▶ **Extract to read**:
- - - -
The 30-day primary outcome occurred in 13.2% of patients in the prophylactic-dose group and 11.3% of patients in the combined therapeutic-dose groups (HR 0.85; 95% CI 0.69 to 1.04; p=0.11). All-cause mortality occurred in 7.0% of patients treated with prophylactic-dose enoxaparin and 4.9% of patients treated with therapeutic-dose anticoagulation (HR 0.70; 95% CI 0.52 to 0.93; p=0.01), and intubation was required in 8.4% vs. 6.4% of patients respectively (HR 0.75; 95% CI 0.58 to 0.98; p=0.03).

Results were similar in the two therapeutic-dose groups, and major bleeding in all three groups was infrequent.

Conclusions
Among non-critically ill patients hospitalized with COVID-19, the 30-day primary composite outcome was not significantly reduced with therapeutic-dose anticoagulation compared with prophylactic-dose anticoagulation. However, fewer patients who were treated with therapeutic-dose anticoagulation required intubation or died.


Link (Paywalled, Journal of the American College of Cardiology)
- - - -
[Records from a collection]
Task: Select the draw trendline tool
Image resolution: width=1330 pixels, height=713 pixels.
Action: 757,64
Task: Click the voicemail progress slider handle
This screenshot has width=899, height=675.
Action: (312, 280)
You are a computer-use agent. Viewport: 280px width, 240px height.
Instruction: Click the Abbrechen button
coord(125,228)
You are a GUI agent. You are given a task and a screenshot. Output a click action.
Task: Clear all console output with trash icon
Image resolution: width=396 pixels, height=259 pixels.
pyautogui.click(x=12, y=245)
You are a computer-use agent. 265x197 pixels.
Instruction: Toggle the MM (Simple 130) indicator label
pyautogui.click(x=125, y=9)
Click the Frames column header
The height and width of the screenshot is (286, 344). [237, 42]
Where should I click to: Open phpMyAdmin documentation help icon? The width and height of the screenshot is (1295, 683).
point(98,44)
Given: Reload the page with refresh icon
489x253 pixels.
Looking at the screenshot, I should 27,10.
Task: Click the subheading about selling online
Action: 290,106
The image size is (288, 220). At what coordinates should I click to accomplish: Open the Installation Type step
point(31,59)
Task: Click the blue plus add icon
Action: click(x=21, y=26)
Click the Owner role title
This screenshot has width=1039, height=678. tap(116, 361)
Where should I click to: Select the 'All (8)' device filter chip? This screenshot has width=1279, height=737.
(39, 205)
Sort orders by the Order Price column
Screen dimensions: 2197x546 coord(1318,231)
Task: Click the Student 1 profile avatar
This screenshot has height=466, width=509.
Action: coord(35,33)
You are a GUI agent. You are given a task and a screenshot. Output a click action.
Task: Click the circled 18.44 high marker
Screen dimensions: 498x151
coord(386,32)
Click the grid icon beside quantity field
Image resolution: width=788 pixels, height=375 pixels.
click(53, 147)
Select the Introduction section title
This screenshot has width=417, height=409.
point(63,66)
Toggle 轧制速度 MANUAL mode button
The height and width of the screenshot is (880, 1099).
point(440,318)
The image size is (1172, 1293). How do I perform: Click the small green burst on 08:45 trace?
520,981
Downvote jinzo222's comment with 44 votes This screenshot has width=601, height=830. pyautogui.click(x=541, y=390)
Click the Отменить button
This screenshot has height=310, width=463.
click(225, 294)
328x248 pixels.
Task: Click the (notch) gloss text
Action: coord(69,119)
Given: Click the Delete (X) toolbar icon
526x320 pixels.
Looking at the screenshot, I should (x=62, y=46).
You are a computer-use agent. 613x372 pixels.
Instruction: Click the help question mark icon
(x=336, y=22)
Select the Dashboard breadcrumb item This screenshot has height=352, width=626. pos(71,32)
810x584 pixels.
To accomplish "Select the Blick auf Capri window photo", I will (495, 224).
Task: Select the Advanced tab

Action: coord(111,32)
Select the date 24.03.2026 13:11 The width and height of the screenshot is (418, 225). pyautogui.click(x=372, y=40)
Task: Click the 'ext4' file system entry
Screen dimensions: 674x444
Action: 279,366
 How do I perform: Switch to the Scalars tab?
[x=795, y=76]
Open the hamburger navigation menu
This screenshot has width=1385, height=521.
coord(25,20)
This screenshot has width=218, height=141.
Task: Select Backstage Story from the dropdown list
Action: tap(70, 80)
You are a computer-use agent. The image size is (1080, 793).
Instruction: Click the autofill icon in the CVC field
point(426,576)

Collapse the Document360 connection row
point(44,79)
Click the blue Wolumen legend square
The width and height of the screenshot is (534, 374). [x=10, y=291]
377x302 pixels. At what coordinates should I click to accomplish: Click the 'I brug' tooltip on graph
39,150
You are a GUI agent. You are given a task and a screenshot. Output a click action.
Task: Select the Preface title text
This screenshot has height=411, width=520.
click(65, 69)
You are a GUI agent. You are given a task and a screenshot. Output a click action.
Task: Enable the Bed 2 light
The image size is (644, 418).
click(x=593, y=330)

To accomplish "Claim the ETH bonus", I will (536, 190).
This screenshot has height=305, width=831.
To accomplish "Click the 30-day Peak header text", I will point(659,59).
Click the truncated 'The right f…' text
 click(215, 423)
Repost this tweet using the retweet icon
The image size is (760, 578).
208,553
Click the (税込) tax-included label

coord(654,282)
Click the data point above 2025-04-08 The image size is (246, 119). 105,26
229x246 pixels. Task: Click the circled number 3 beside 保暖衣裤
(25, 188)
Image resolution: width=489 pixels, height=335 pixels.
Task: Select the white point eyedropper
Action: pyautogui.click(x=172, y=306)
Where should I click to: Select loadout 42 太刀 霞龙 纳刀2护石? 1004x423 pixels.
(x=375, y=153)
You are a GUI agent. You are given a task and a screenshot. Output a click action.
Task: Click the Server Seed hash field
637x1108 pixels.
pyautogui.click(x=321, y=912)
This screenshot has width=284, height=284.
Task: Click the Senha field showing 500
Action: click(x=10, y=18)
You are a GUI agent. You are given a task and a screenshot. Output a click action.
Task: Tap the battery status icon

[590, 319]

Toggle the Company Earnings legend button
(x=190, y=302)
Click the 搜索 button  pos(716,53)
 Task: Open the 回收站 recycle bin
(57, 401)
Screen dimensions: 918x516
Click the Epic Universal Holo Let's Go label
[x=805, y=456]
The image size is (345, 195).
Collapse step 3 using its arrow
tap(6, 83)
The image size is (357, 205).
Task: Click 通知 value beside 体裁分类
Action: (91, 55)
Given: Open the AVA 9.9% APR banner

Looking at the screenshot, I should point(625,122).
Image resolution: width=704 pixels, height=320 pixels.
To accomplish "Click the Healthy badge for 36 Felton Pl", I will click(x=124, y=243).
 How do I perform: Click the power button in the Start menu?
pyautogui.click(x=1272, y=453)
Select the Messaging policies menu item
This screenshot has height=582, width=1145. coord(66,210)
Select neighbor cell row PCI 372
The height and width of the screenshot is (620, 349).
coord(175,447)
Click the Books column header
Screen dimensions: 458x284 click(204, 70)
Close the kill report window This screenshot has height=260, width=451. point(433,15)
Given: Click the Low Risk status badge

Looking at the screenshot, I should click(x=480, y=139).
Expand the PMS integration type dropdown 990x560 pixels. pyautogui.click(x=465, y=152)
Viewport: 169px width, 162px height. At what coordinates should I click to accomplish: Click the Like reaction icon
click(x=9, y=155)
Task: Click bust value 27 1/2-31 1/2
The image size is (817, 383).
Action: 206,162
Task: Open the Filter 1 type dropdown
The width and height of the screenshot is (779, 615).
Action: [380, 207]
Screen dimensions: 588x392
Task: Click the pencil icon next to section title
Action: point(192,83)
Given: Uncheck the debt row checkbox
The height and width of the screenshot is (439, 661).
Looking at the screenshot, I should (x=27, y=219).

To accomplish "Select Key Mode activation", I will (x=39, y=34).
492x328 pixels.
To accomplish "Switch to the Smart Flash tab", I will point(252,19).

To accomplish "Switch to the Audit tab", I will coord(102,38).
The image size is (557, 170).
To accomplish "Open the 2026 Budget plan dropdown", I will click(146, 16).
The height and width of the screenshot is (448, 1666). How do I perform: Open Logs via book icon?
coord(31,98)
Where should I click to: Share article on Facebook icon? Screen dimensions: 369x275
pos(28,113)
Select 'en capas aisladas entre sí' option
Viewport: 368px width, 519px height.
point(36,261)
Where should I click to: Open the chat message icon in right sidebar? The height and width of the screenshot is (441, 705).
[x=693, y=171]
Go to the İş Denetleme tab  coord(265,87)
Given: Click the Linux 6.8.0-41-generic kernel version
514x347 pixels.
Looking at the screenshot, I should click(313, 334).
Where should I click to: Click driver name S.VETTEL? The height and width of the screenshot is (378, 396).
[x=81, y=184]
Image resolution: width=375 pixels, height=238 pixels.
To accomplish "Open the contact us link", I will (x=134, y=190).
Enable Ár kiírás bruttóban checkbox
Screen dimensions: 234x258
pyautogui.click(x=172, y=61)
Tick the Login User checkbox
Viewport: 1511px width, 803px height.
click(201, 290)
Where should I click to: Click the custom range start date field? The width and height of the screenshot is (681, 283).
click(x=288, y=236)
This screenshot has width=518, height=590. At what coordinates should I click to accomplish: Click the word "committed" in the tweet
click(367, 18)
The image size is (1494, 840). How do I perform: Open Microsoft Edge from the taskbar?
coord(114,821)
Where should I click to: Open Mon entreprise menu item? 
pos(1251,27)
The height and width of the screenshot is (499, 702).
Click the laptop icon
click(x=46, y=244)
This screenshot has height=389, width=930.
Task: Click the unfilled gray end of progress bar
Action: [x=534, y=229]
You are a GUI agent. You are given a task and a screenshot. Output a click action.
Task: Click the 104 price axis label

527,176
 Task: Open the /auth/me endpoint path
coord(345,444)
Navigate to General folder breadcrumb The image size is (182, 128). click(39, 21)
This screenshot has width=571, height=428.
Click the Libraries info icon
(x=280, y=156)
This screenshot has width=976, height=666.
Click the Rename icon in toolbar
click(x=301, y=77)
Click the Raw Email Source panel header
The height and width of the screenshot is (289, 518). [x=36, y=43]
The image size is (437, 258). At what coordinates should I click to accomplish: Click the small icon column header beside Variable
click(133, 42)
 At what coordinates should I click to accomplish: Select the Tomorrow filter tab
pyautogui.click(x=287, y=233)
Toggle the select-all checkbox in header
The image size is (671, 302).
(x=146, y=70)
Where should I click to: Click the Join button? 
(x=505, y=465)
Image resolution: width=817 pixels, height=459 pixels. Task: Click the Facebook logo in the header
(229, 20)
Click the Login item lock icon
- - - -
▶ **Action item A**: According to the COVID-19 anticoagulation summary, what percentage of patients treated with prophylactic-dose enoxaparin died from any cause?
▶ **Action item B**: List every hazard ratio reported in the COVID-19 anticoagulation summary.
▶ **Action item C**: Repeat the passage of the COVID-19 anticoagulation summary between "Results were similar" and "College of Cardiology)", inclusive.
The listing is separate material, independent of the text above it.

▶ **Task output A**: 7.0%

▶ **Task output B**: 0.85, 0.70, 0.75

▶ **Task output C**:
Results were similar in the two therapeutic-dose groups, and major bleeding in all three groups was infrequent.

Conclusions
Among non-critically ill patients hospitalized with COVID-19, the 30-day primary composite outcome was not significantly reduced with therapeutic-dose anticoagulation compared with prophylactic-dose anticoagulation. However, fewer patients who were treated with therapeutic-dose anticoagulation required intubation or died.


Link (Paywalled, Journal of the American College of Cardiology)